● **Records for the task**
**********
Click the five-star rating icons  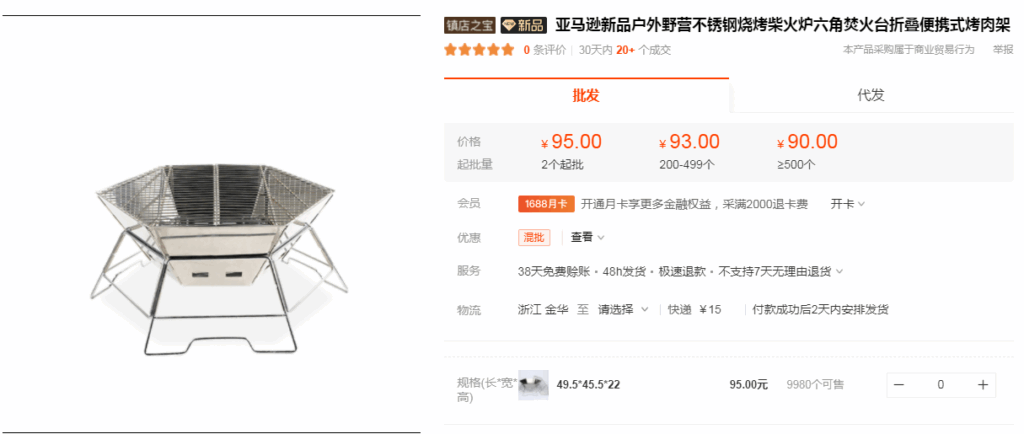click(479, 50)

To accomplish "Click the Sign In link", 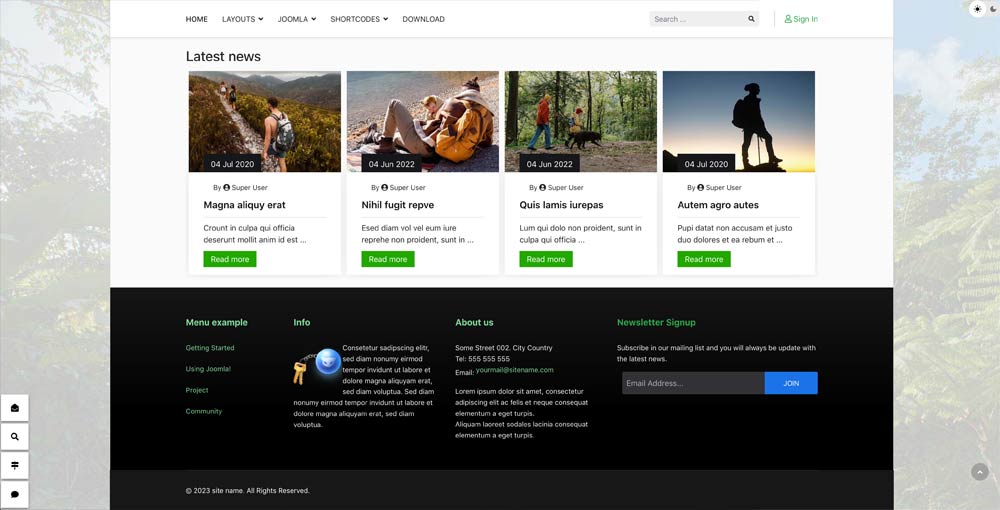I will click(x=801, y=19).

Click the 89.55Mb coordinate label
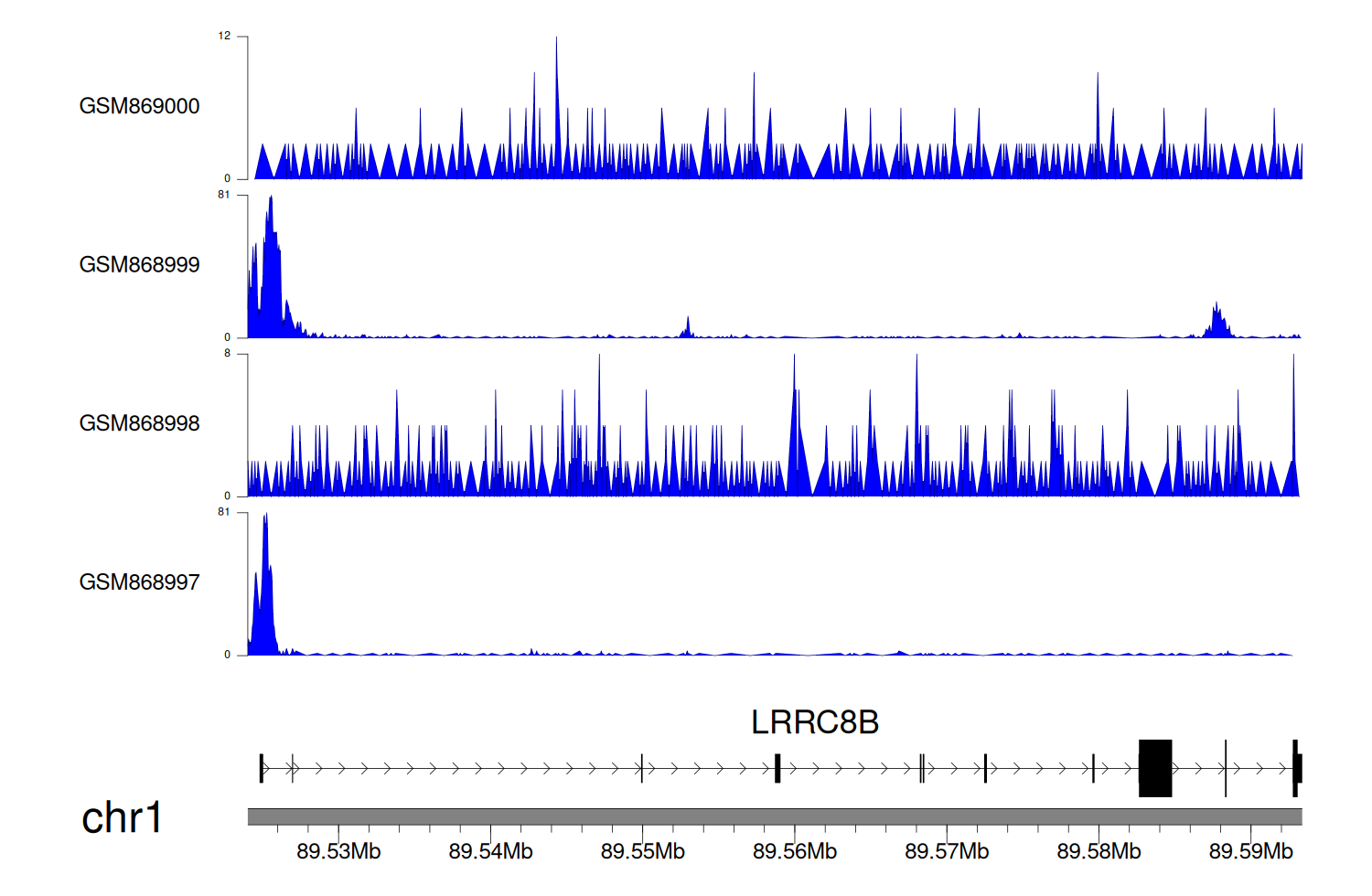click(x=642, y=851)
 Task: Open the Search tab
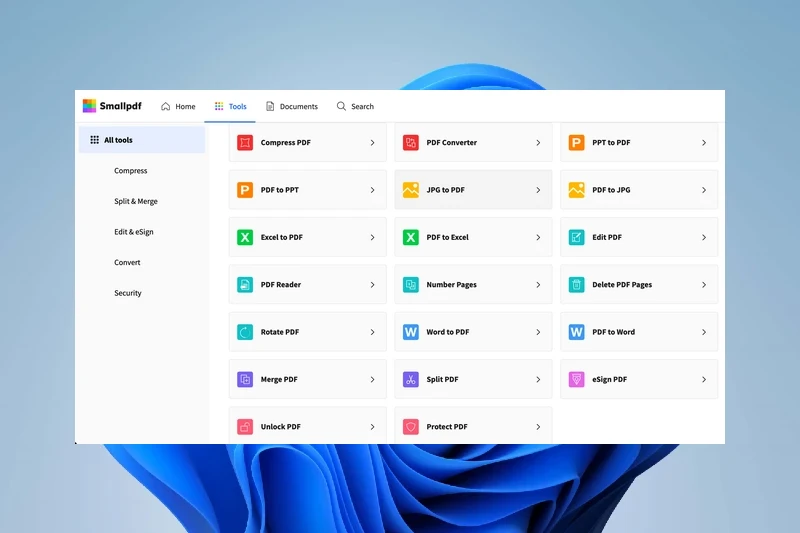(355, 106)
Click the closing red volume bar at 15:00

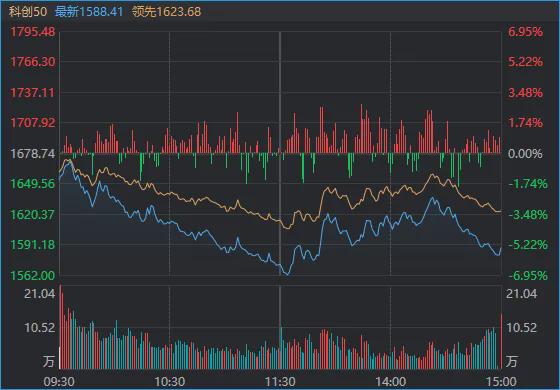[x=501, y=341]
**********
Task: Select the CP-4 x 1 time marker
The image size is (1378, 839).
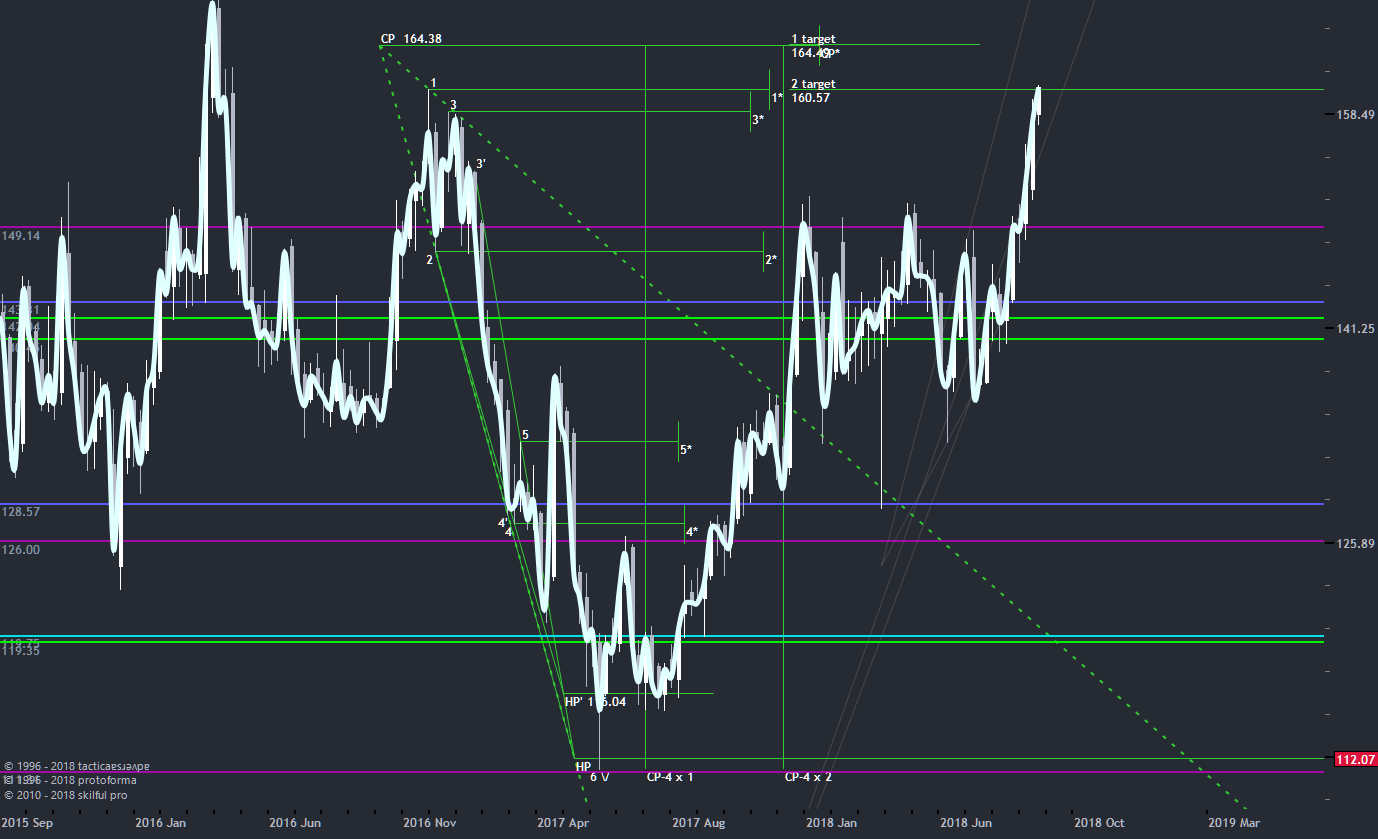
**********
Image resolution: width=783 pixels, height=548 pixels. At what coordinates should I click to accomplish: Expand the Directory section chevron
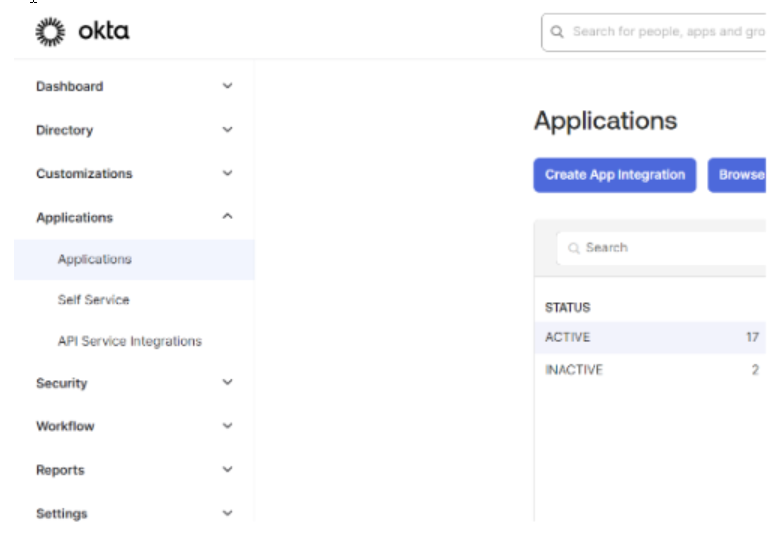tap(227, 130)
**********
● **Exercise requirements**
Extract exactly and only the lines above from the line containing "Task: Select the CP-4 x 1 time marker" through the line containing "The image size is (1378, 839).", both end lines included.

● **Solution for this problem**
Task: Select the CP-4 x 1 time marker
The image size is (1378, 839).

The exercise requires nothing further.